• **Exercise description**:
Copy the listing from the line with "Viewport: 900px width, 434px height." through its end, requests included, and shift every coordinate in the answers by adding 38 to each number. Leave the pictures out.
>> BEGIN
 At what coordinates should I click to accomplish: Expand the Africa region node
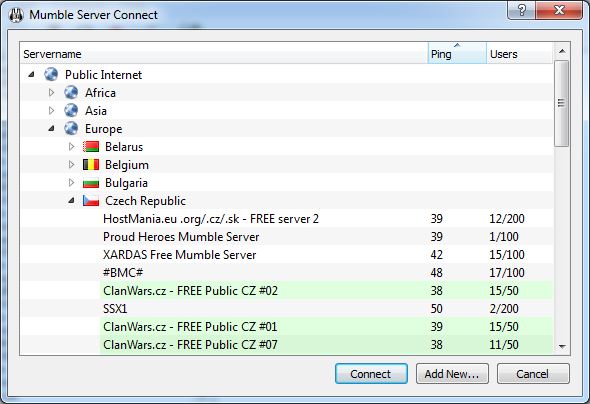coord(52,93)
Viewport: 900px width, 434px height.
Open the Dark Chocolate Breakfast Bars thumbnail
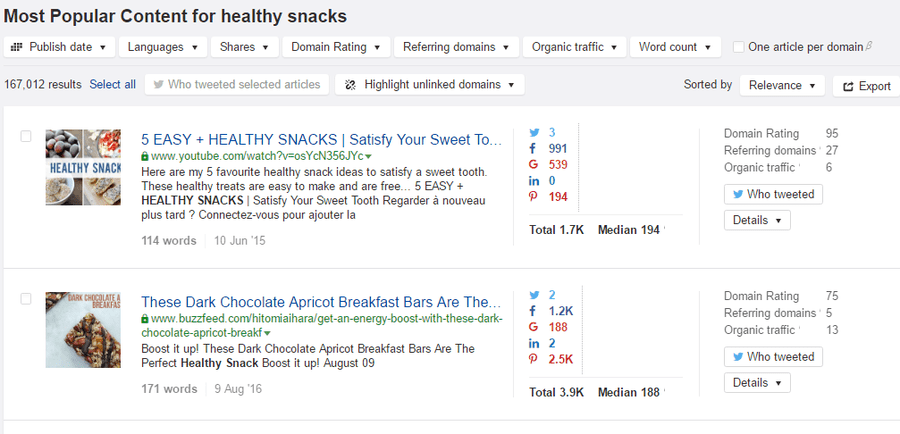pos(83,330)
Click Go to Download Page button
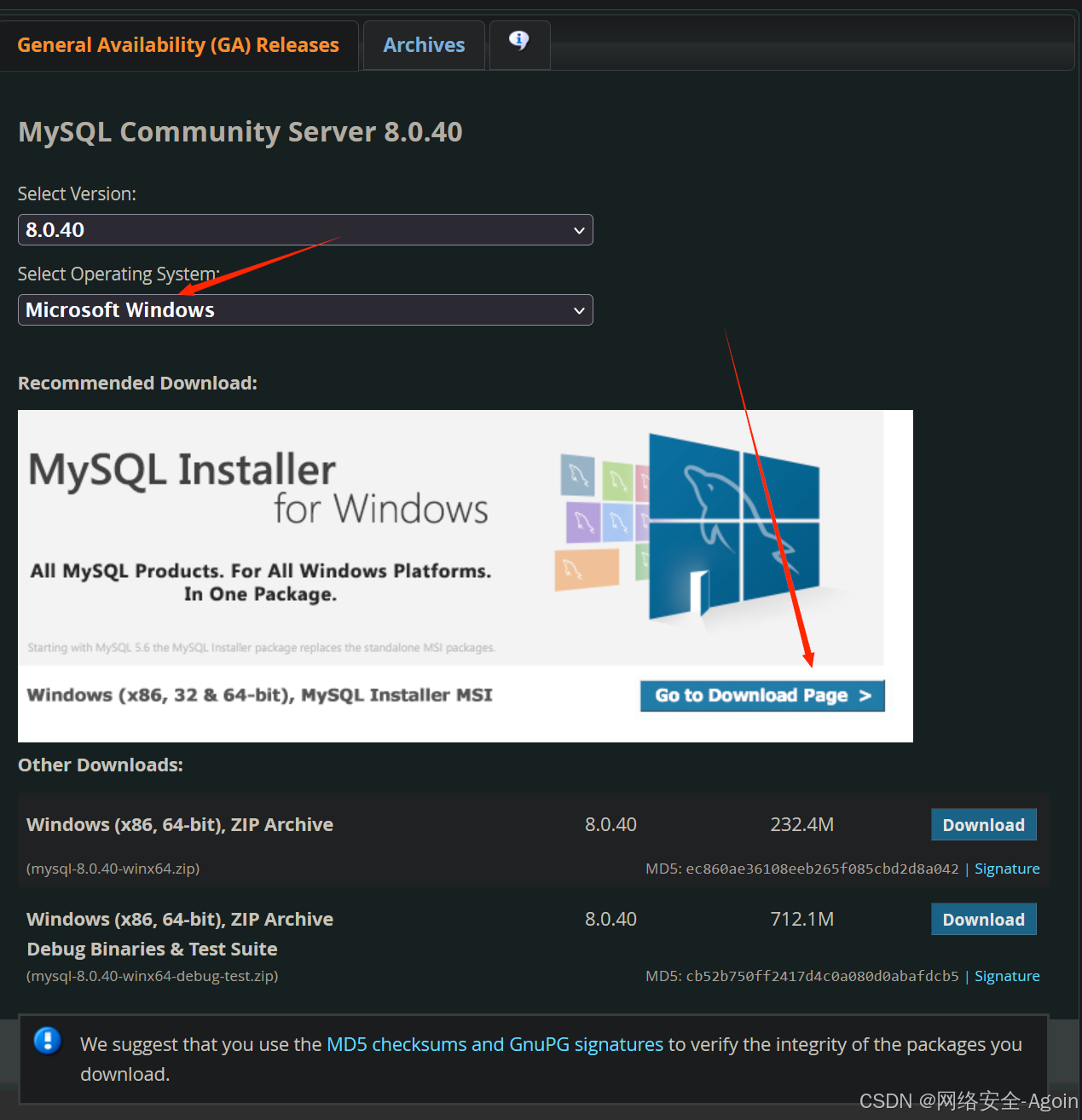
>> END
• **Exercise result**:
Viewport: 900px width, 434px height.
Open the Dark Chocolate Breakfast Bars thumbnail
pos(121,368)
Click Go to Download Page button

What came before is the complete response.